[Pixel coordinate grounding data]
[Start of section]
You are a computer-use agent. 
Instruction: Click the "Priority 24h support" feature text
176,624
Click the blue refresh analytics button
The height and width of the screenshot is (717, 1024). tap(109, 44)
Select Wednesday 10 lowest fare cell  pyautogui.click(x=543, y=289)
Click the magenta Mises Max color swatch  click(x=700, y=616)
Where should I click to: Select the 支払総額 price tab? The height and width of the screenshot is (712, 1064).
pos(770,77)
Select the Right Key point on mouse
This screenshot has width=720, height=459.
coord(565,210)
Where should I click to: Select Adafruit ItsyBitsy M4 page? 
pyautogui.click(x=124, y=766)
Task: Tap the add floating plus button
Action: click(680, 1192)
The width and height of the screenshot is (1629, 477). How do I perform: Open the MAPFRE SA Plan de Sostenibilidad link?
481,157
[End of section]
### Task objective:
For each record above, give it again without a single change.

### Solution below:
You are a computer-use agent. 
Instruction: Click the "Priority 24h support" feature text
176,624
Click the blue refresh analytics button
The height and width of the screenshot is (717, 1024). tap(109, 44)
Select Wednesday 10 lowest fare cell  pyautogui.click(x=543, y=289)
Click the magenta Mises Max color swatch  click(x=700, y=616)
Where should I click to: Select the 支払総額 price tab? The height and width of the screenshot is (712, 1064).
pos(770,77)
Select the Right Key point on mouse
This screenshot has width=720, height=459.
coord(565,210)
Where should I click to: Select Adafruit ItsyBitsy M4 page? 
pyautogui.click(x=124, y=766)
Task: Tap the add floating plus button
Action: click(680, 1192)
The width and height of the screenshot is (1629, 477). How do I perform: Open the MAPFRE SA Plan de Sostenibilidad link?
481,157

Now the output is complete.